You can address these monitoring challenges by building a video monitoring solution with Amazon Bedrock Agents. The system intelligently screens events, filters routine activity, and escalates situations requiring human attention, helping reduce alert fatigue while improving detection accuracy. The solution uses Amazon Bedrock Agents to analyze detected motion from video, and alerts users when an event of interest happens according to the provided instructions. This allows the system to intelligently filter out trivial events that can trigger motion detection, such as wind or birds, and direct the user’s attention only to events of interest. The following diagram illustrates the solution architecture.

The solution uses three primary components to address the core challenges: agents as escalators, a video processing pipeline, and Amazon Bedrock Agents. We discuss these components in more detail in the following sections.

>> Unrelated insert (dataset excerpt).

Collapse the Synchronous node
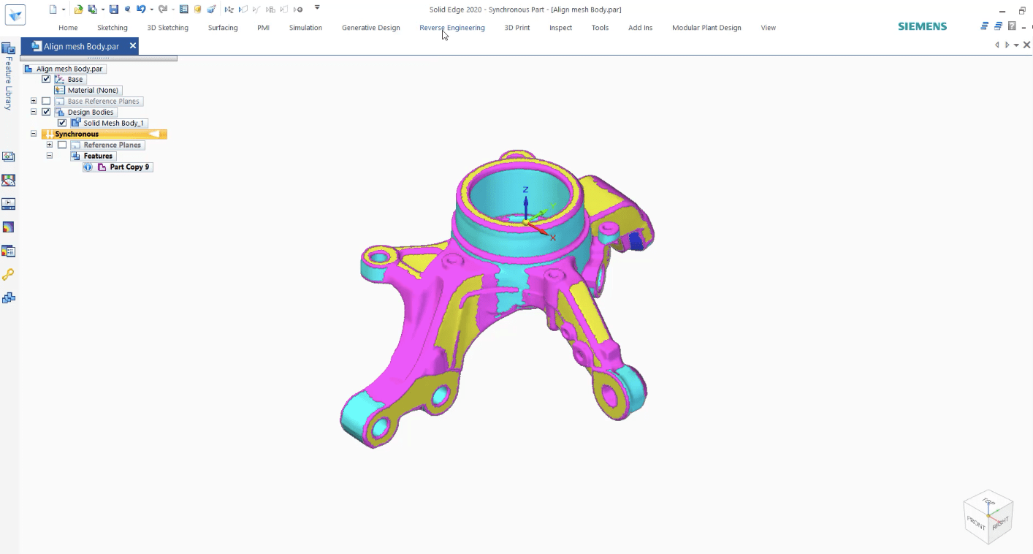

The solution uses the AWS Cloud Development Kit (AWS CDK) to deploy the solution components. The AWS CDK is an open source software development framework for defining cloud infrastructure as code and provisioning it through AWS CloudFormation.

Agent as escalators

The first component uses Amazon Bedrock Agents to examine detected motion events with the following capabilities:

  • Provides natural language understanding of scenes and activities for contextual interpretation
  • Maintains temporal awareness across frame sequences to understand event progression
  • References historical patterns to distinguish unusual from routine events
  • Applies contextual reasoning about behaviors, considering factors like time of day, location, and action sequences

We implement a graduated response framework that categorizes events by severity and required action:

  • Level 0: Log only – The system logs normal or expected activities. For example, when a delivery person arrives during business hours or a recognized vehicle enters the driveway, these events are documented for pattern analysis and future reference but require no immediate action. They remain searchable in the event history.
  • Level 1: Human notification – This level handles unusual but non-critical events that warrant human attention. An unrecognized vehicle parked nearby, an unexpected visitor, or unusual movement patterns trigger a notification to security personnel. These events require human verification and assessment.
  • Level 2: Immediate response – Reserved for critical security events. Unauthorized access attempts, detection of smoke or fire, or suspicious behavior trigger automatic response actions through API calls. The system notifies personnel through SMS or email alerts with event information and context.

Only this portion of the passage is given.